NEW YORK – The Manhattan District Attorney announced that a US billionaire has surrendered 180 stolen antiquities as part of a deal that ends further investigation by a grand jury into his affairs. The artwork is valued at over $70 million USD.
Michael Steinhardt, 81, an American billionaire, a former hedge fund manager, and founder of the Steinhardt Foundation for Jewish Life, denies criminal wrongdoing in the matter.
The agreement with the District Attorney ends a multi-year investigation into Steinhardt’s activities and bans Steinhardt from collecting historical relics for the rest of his life. Steinhardt’s agreement to surrender the artifacts also means that the antiquities will no longer be held as evidence for a “grand-jury indictment, trial, potential conviction and sentence.”
Manhattan District Attorney Cy Vance, Jr. alleges that Steinhardt’s seized antiquities had been looted from 11 countries and then smuggled out via 12 criminal networks. The District Attorney said that the antiquities lacked verifiable provenance prior to their arrival in the international art market.

DATASET RECORDS -
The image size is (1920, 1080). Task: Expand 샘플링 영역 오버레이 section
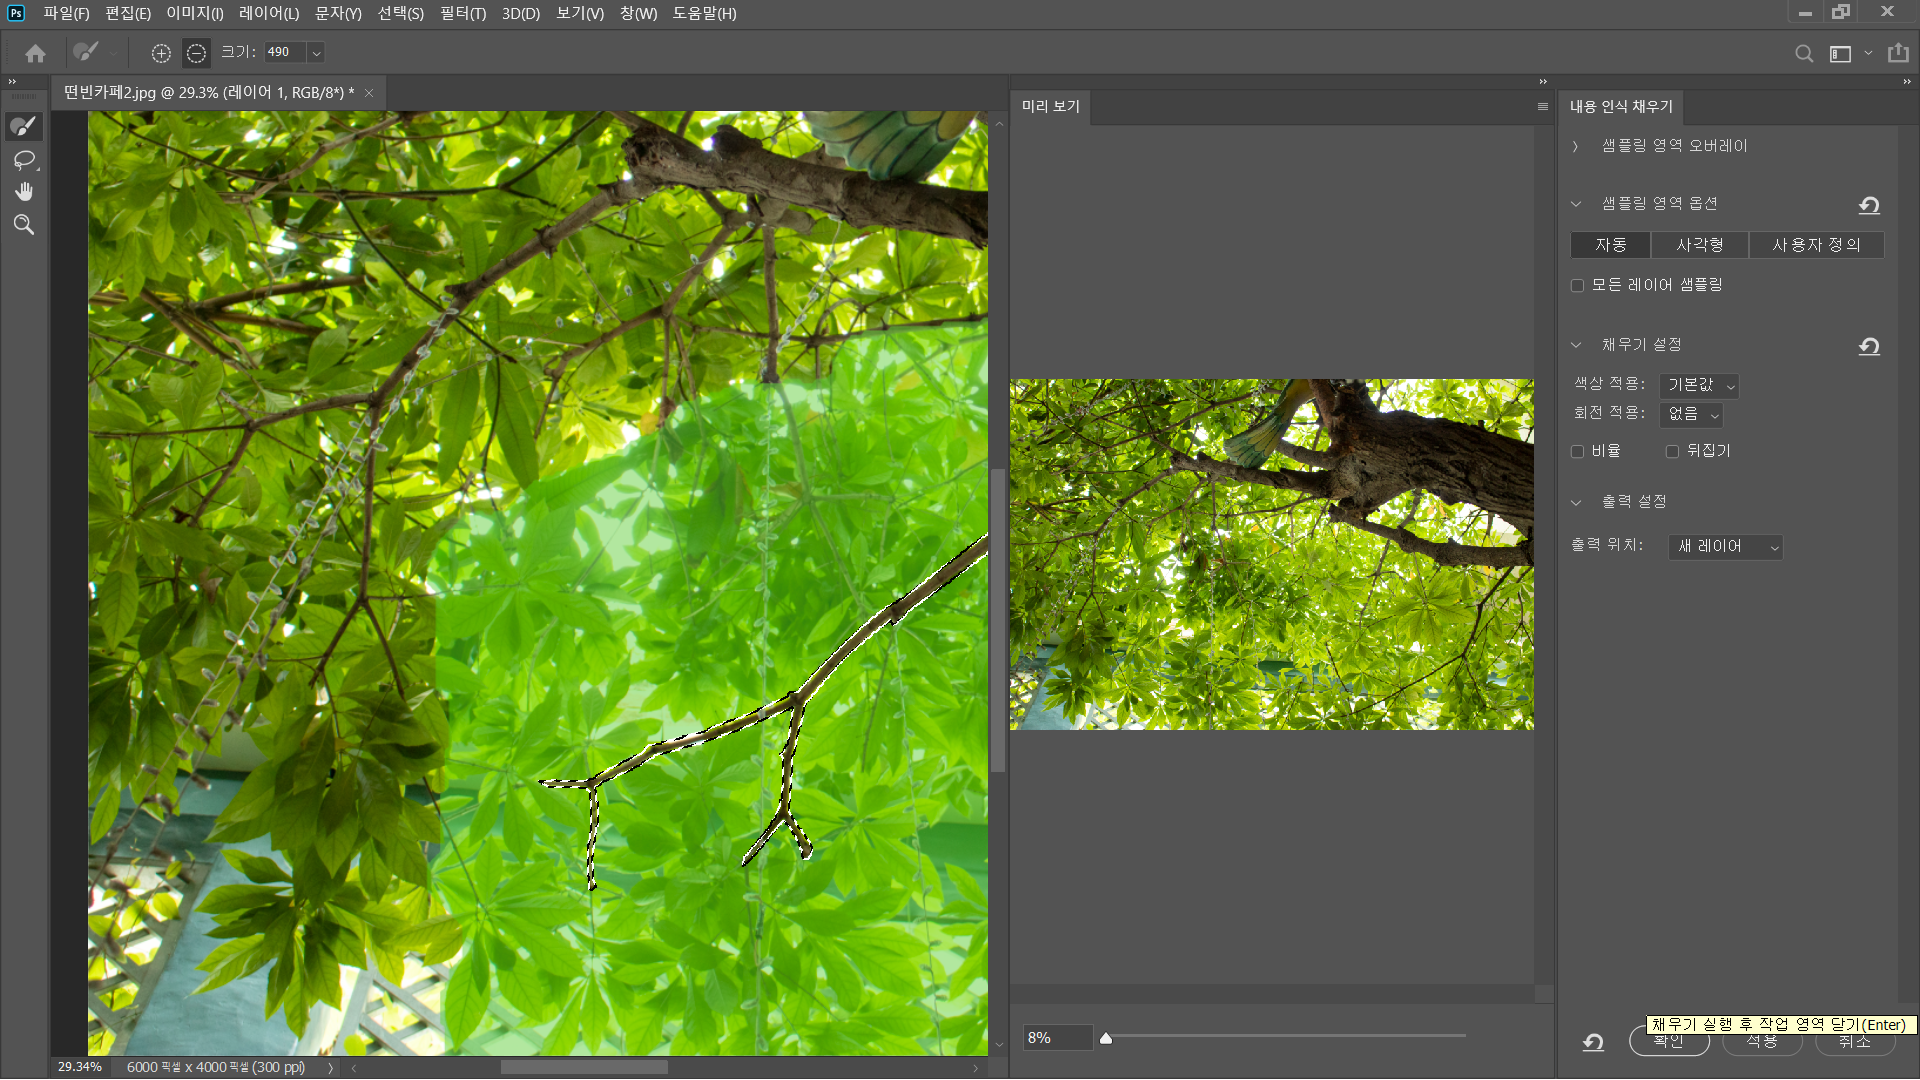pyautogui.click(x=1576, y=147)
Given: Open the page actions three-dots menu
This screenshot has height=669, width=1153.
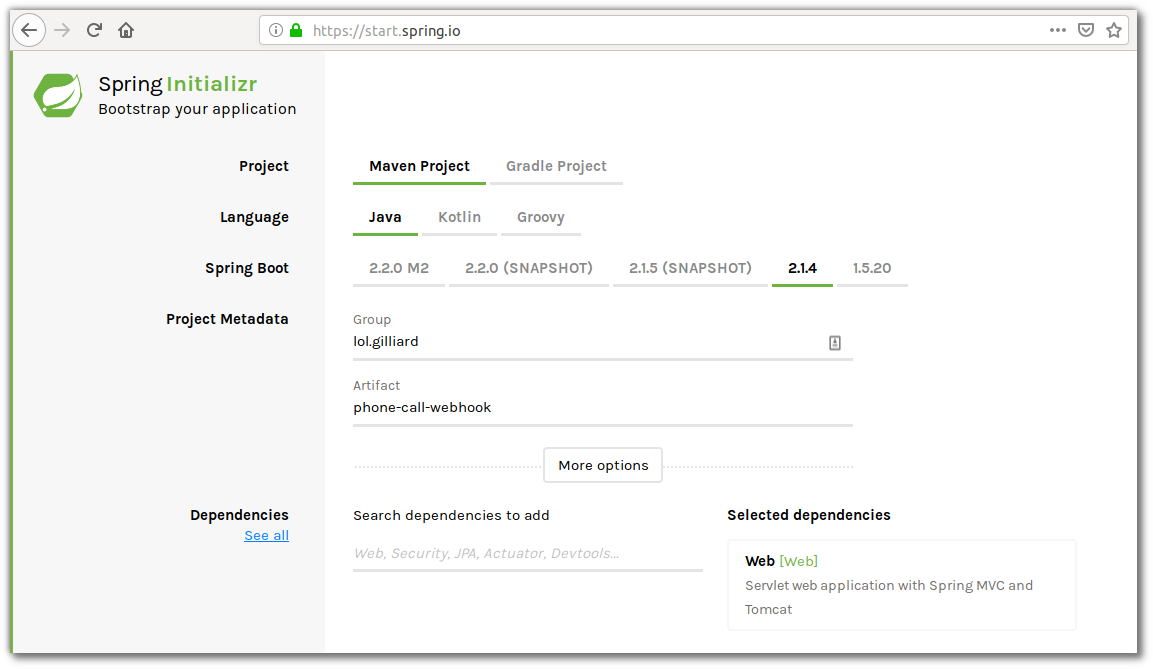Looking at the screenshot, I should pyautogui.click(x=1057, y=31).
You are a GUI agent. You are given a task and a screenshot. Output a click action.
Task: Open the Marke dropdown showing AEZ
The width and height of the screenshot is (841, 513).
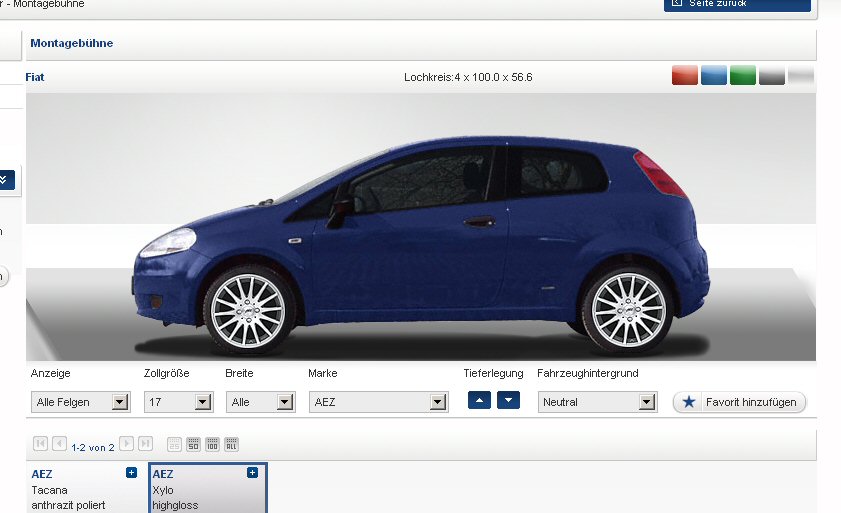tap(378, 402)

DIRECTION -
In the news report on the surrendered antiquities, from how many countries does the District Attorney allege the seized pieces were looted?

OUTPUT FOR THIS TASK -
11 countries.